An economist has warned that the price of iron ore could fall to lows of $US30 a tonne.
The bearish prediction comes after the commodity declined further last week, dropping to $US61.64 on Thursday.
Iron ore has now lost more than 16 per cent of its value since January after plummeting by 47 per cent in 2014.
However the worse may be yet to come, with an economist out of Shanghai predicting a collapse to $US30 a tonne.
According to Andy Xie, an independent economist, a contracting steel manufacturing industry in China will lead to oversupply as the big three miners – BHP Billiton, Rio Tinto and Vale- pump out record volumes of ore into a flooded market.
“We have a situation of declining demand and increasing supply,” said Xie.
“Domestic steel demand in China is actually declining and that trend is going to last a long time.”
Xie said there was little chance the majors would cut production in order to encourage a price lift – as this would just keep high-cost miners in the market for longer.
He said prices need to decline to a level that so painful “higher-cost Chinese mines will be forced to give up”.
“We need to see prices much, much lower. It can still go down through $40 before we bounce back.”

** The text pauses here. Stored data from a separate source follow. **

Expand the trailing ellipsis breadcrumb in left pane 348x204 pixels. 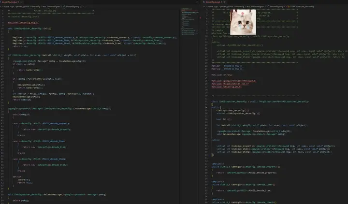[x=84, y=7]
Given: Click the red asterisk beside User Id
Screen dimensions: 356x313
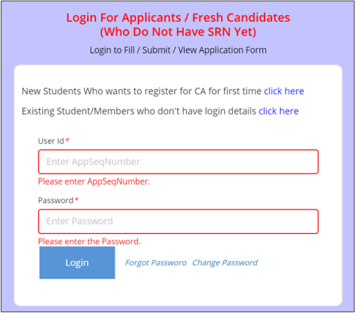Looking at the screenshot, I should 68,141.
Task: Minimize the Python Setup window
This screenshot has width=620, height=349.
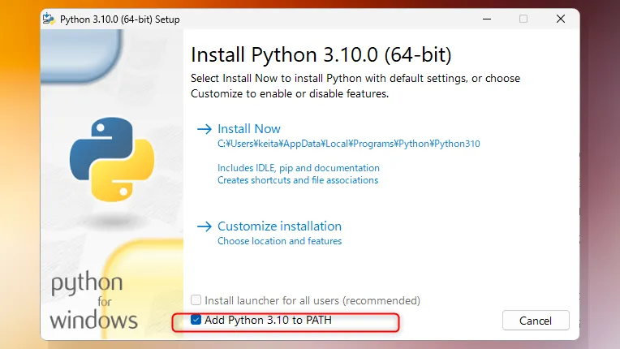Action: 486,19
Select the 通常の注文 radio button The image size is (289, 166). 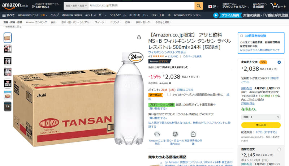pos(279,149)
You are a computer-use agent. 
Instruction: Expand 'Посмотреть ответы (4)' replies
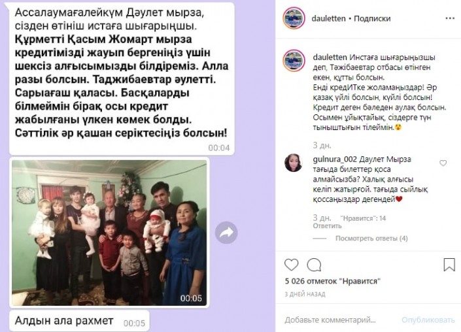(371, 239)
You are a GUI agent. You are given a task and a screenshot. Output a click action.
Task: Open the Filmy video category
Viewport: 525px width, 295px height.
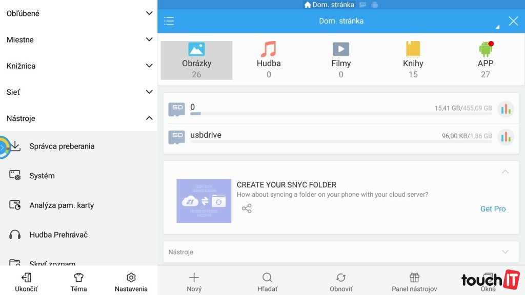click(x=341, y=60)
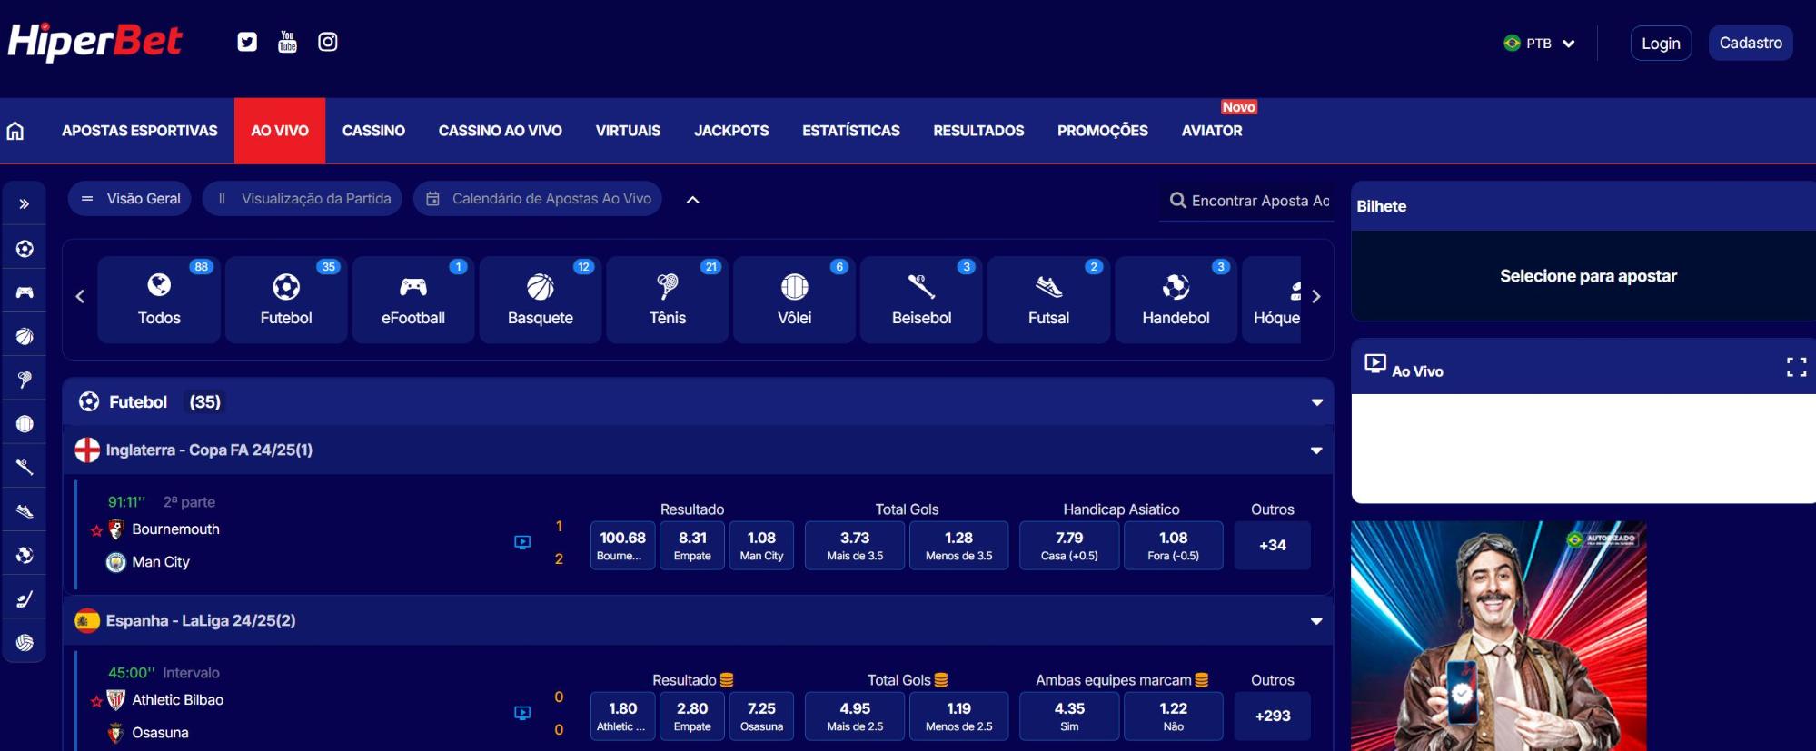The height and width of the screenshot is (751, 1816).
Task: Switch to Visão Geral view
Action: (130, 199)
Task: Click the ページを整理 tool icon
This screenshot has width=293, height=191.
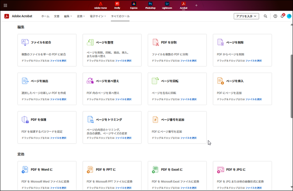Action: pyautogui.click(x=90, y=42)
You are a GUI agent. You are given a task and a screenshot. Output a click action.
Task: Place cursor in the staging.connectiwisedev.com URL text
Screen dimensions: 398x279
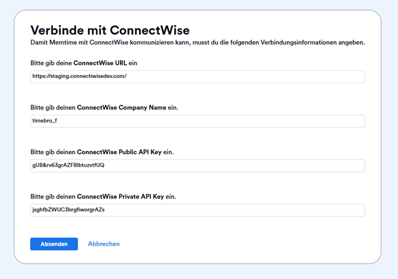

However a recent report suggests a collapse in Chinese production may be hard to come by with the government there working to preserve employment in regional areas and this means the price will only go one way: down.
Australia's Bureau of Resources and Energy Economics (BREE) said that while Australia will export a record 747 million tonnes of iron ore in 2014-15, its export value will decrease 24 per cent to $57 billion.
BREE cut its iron ore price forecast for 2015 to $US63 a tonne.